Answer these questions using the RMB article below, giving each answer on its own line marked to match.
(a) On what date did China's State Council hold the meeting the article discusses?
(b) What does the article give as a key reason for its view that USD-RMB will gradually be higher in 2H?
(c) What kind of stimulus does the State Council say should be avoided?

Page excerpt:
·····
FX Spotlight | RMB: Possible RRR cut | Article – HSBC VisionGo
- China’s State Council meeting on 7 July opens the door for a possible targeted RRR cut in the near term, in our economists’ view
- We believe the divergent monetary policy between China and the US has been a new normal
- A narrower RMB yield advantage in 2021 is a key reason behind our view that USD-RMB will gradually be higher in 2H
On 7 July, China’s State Council mentioned that it will use multiple monetary policy tools such as RRR cuts in a timely manner
The press release from China’s State Council meeting on 7 July suggests that the authorities will use multiple monetary policy tools such as reserve requirement ratio (RRR) cuts in a timely manner to further enhance financial support to the real economy, especially small and mediums-sized enterprises, and to steadily lower their comprehensive financing costs. Meanwhile, the State Council stresses that the use of monetary policy tools should be based on the principle of maintaining the stability and effectiveness of monetary policy, and avoiding “flood-like” massive stimulus.
·····
Given material:
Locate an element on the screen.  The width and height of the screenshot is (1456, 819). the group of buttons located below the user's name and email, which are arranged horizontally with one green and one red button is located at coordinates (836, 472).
·····
The answer:
(a) 7 July
(b) A narrower RMB yield advantage in 2021
(c) "Flood-like" massive stimulus